O Grande Prêmio de Las Vegas, programado para estrear em novembro, apresentará um desafio totalmente diferente, disse Polhammer. Assim que terminar, tudo terá de ser empacotado e levado para Abu Dabi, que fica 11 horas à frente. Ajudará o fato de a corrida de Las Vegas acontecer no sábado à noite, em vez do tradicional horário de domingo, acrescentou. Mas ele pode se preocupar com isso mais tarde, após as longas viagens para a Grã-Bretanha, Bélgica e Brasil.
GLAMOUR
Com a temporada deste ano indo de março a novembro e exigindo viagens pelos cinco continentes, pessoas como Polhammer e Price passam a maior parte do tempo em aviões e quartos de hotel. Price, que mora na Inglaterra e começou a carreira como piloto de caminhão da Fórmula 1, estima que passa cerca de dois dias por mês em casa. Polhammer, que mora na Áustria e trabalha para a F-1 há 16 anos, disse que no ano passado passou mais de 260 noites na estrada.
“Admiro e tiro o chapéu para qualquer pessoa que mantém uma família e um relacionamento com este trabalho”, disse Price. É difícil explicar para pessoas fora do negócio de logística o que elas fazem. “Todos eles dizem: ‘Que estilo de vida glamoroso!”’, disse Polhammer. “Definitivamente não fazemos parte disso.”

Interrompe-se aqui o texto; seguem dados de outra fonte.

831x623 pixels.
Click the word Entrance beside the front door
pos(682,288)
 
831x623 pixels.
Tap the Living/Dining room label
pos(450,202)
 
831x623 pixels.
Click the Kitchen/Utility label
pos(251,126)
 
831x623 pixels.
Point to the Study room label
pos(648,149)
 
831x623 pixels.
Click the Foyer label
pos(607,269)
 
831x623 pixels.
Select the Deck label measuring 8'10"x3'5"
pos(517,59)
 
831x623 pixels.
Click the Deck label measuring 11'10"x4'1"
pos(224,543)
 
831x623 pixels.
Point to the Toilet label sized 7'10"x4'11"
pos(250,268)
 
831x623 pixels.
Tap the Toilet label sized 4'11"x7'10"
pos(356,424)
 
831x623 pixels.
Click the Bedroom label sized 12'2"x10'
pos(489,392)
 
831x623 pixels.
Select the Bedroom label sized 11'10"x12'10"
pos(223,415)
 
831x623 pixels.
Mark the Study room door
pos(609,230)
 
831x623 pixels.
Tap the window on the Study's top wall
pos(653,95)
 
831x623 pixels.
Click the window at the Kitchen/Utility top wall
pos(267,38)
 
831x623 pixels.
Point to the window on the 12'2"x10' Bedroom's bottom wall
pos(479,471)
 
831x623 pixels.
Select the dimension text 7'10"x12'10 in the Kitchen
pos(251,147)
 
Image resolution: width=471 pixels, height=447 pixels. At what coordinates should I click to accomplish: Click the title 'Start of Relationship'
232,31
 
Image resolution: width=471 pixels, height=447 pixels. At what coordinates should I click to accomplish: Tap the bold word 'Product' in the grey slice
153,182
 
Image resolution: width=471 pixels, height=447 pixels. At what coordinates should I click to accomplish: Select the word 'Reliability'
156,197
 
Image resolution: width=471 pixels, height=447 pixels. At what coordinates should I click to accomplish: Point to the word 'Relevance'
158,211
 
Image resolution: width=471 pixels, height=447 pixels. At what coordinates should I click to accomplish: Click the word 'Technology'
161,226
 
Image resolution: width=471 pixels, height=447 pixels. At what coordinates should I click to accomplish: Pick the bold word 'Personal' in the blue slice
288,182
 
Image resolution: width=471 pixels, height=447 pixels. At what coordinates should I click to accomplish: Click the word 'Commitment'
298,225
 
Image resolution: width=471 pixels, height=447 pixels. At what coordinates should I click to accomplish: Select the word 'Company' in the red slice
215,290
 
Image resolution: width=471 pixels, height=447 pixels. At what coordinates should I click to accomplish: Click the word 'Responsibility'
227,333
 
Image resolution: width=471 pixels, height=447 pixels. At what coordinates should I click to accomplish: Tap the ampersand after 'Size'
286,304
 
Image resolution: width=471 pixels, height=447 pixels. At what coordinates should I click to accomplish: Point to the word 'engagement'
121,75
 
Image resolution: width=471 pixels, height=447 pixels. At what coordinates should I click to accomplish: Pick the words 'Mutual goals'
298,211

Nenhum outro esporte se compara em termos de mover tanto volume em distâncias tão longas em curtos períodos de tempo, acrescentou. ”Os prazos não mudam na F-1″, disse Price. No comércio normal, acrescentou, os horários podem ser ajustados. Na Fórmula 1, “a bandeira verde será no domingo, aconteça o que acontecer”. Em seguida, a embalagem começará novamente, antes mesmo de o champanhe ser borrifado no pódio. “Demora de três a quatro dias para preparar tudo isso”, disse Price, “e empacotamos tudo em três a quatro horas”.